Work item ::
Only one span is wanted from the lines below: from the one with "Task: Expand Brush" up to and including the one with "Task: Expand the custom date range picker". Copy it exactly, without images.

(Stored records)
□ □ □ □ □ □ □

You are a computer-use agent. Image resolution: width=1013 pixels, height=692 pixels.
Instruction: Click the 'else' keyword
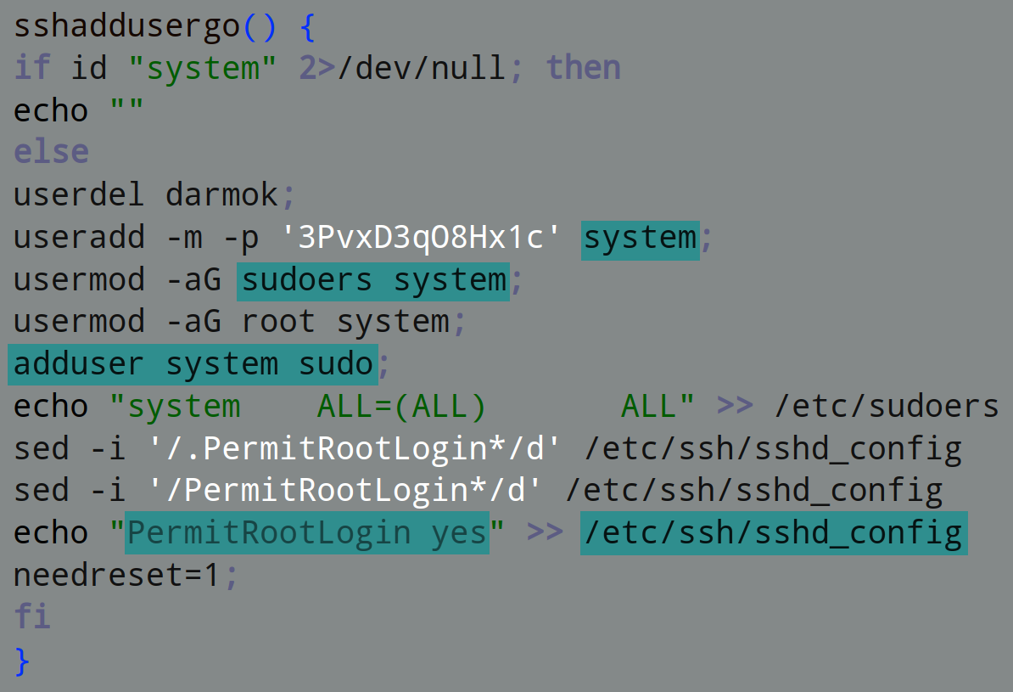(52, 152)
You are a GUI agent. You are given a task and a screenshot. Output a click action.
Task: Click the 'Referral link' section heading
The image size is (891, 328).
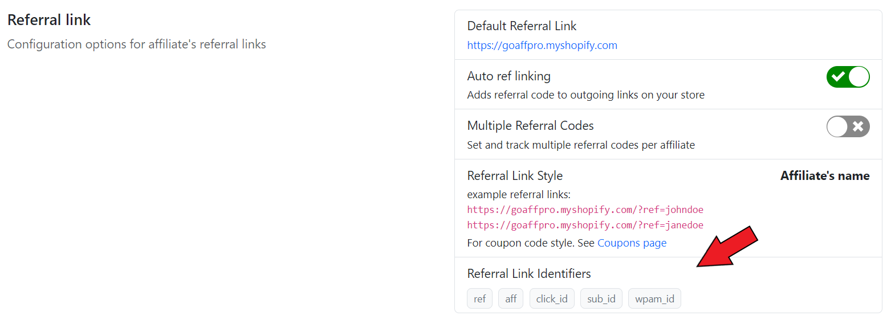(49, 20)
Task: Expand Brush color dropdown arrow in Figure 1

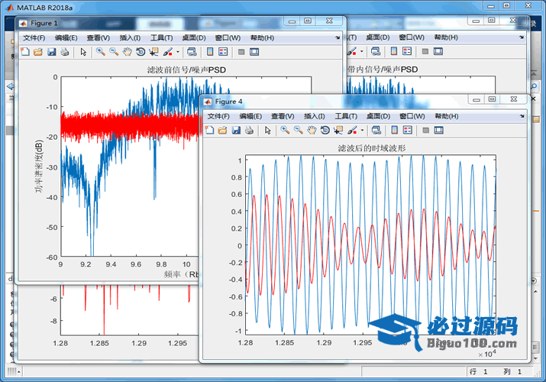Action: 178,52
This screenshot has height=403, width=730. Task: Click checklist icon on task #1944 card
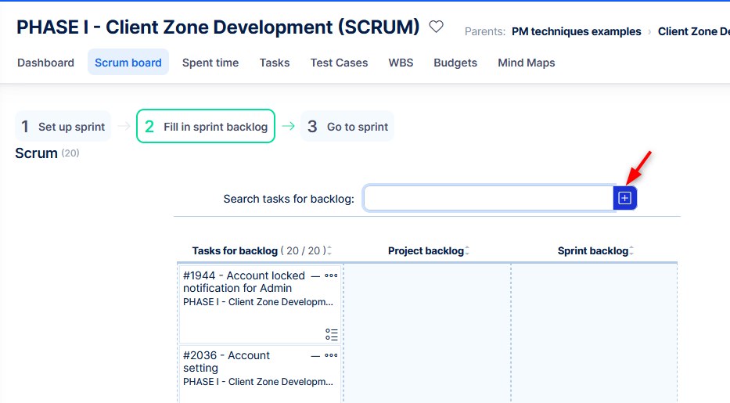tap(332, 335)
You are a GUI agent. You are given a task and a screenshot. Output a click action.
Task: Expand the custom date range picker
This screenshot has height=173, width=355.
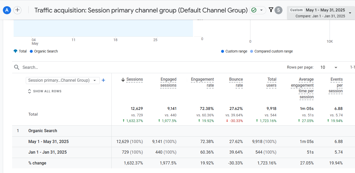(350, 13)
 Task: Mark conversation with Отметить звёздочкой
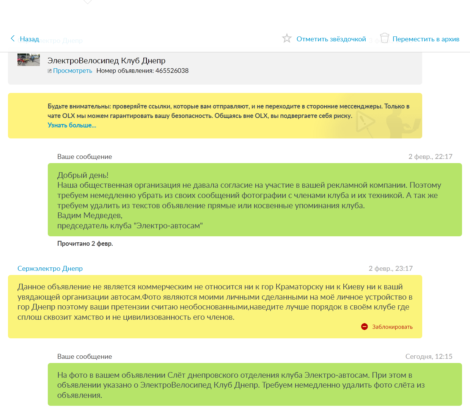[331, 39]
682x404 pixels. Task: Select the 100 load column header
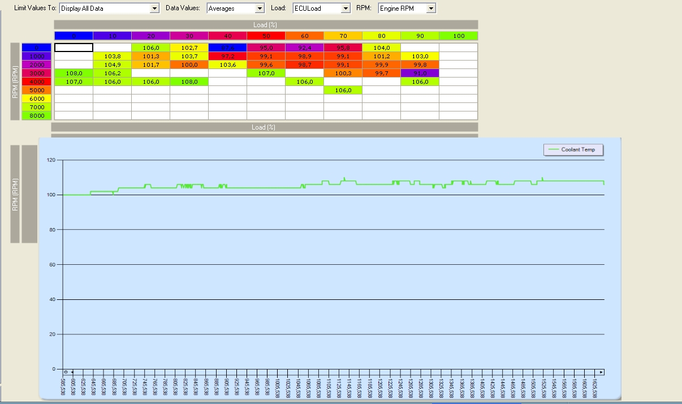(459, 36)
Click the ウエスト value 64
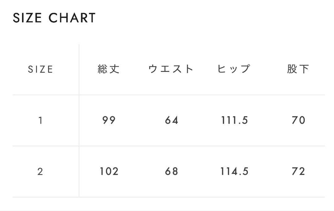This screenshot has width=334, height=211. [171, 120]
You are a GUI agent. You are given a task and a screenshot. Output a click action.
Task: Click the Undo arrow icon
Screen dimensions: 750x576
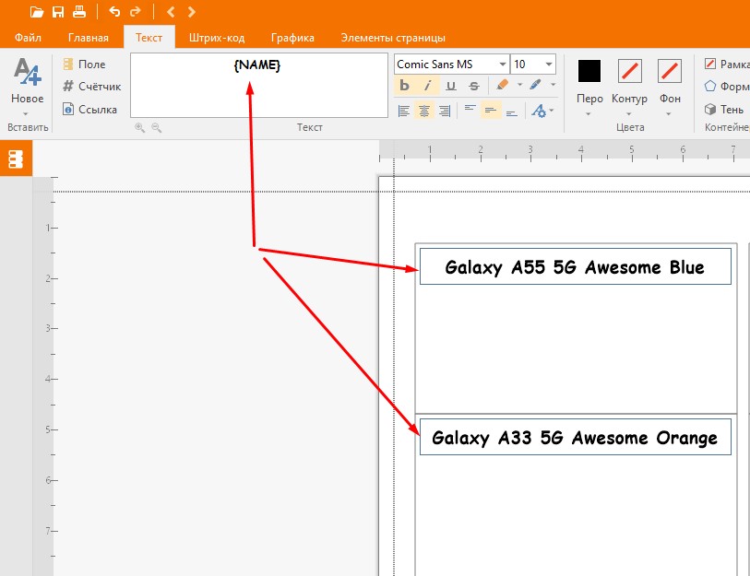click(114, 12)
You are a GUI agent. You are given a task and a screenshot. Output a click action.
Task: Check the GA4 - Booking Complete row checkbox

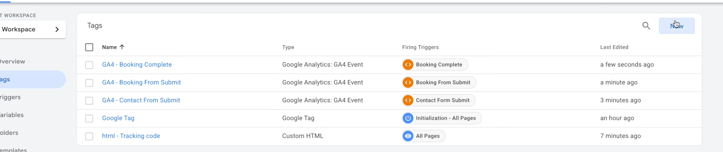point(89,65)
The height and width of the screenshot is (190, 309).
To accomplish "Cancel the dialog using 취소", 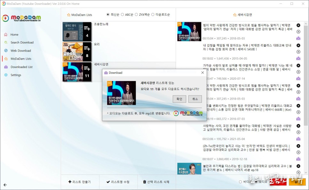I will click(195, 99).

□ □ □ □ □ □ □

Answer box ::
Task: Expand Brush color dropdown arrow in Figure 1

Action: 178,52
This screenshot has height=403, width=730. Task: Click checklist icon on task #1944 card
tap(332, 335)
You are a GUI agent. You are given a task and a screenshot. Output a click action.
Task: Expand the custom date range picker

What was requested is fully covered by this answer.